▶ ASSIGNMENT:
If an entry holds a picture, leave the picture out and output everything else exactly.

::::::::::

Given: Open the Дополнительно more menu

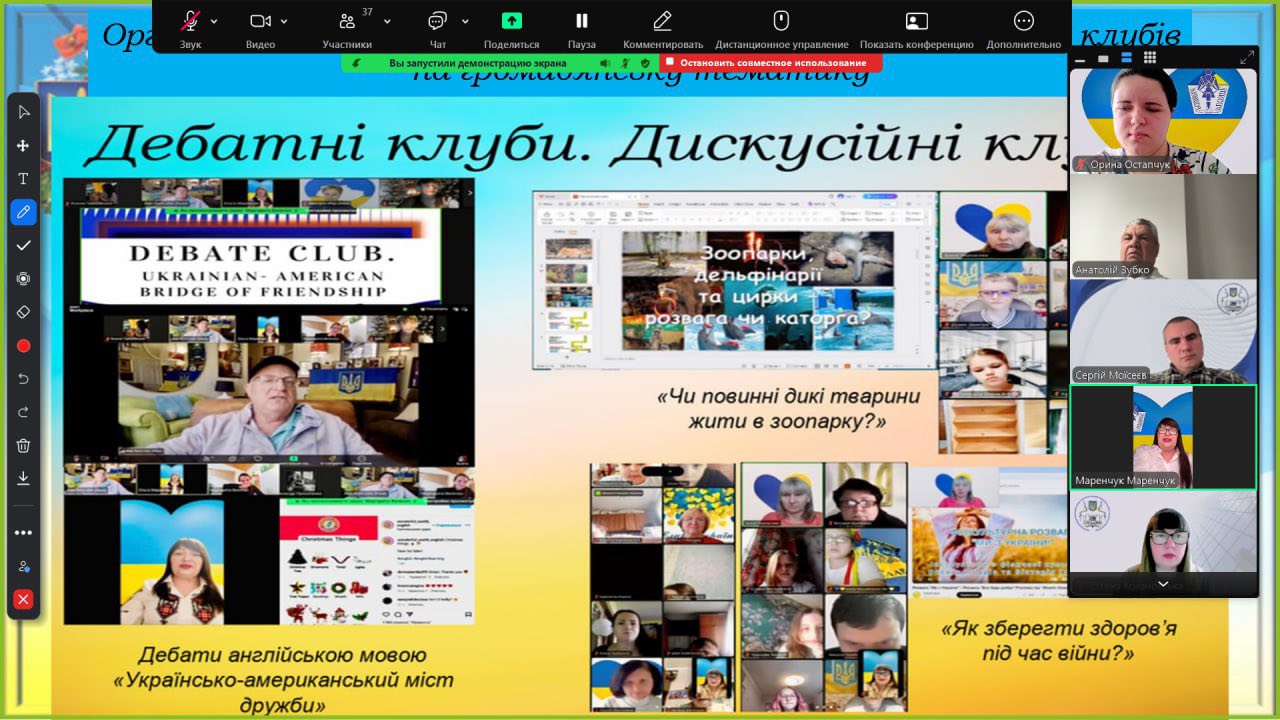Looking at the screenshot, I should (x=1023, y=28).
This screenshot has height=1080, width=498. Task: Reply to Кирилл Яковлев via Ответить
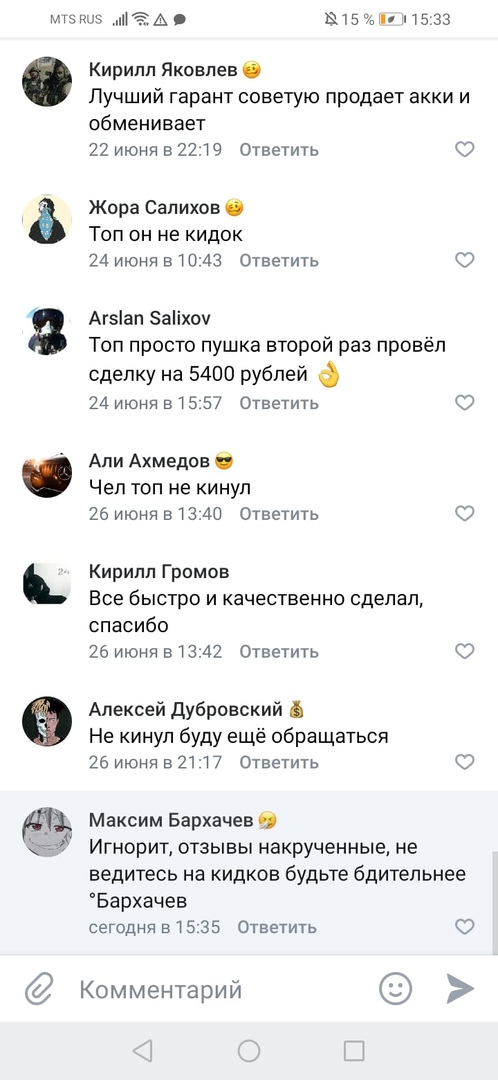279,149
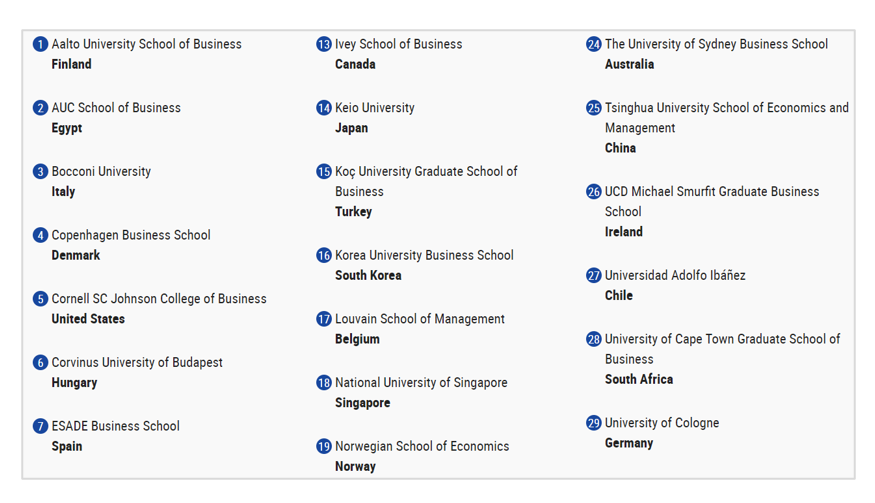Click National University of Singapore
Screen dimensions: 875x503
421,382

::::::::::

▶ ANSWER AREA:
Given: Open the Дополнительно more menu

Looking at the screenshot, I should (x=1023, y=28).
This screenshot has height=1080, width=498. Task: Reply to Кирилл Яковлев via Ответить
279,149
Click National University of Singapore
Screen dimensions: 875x503
421,382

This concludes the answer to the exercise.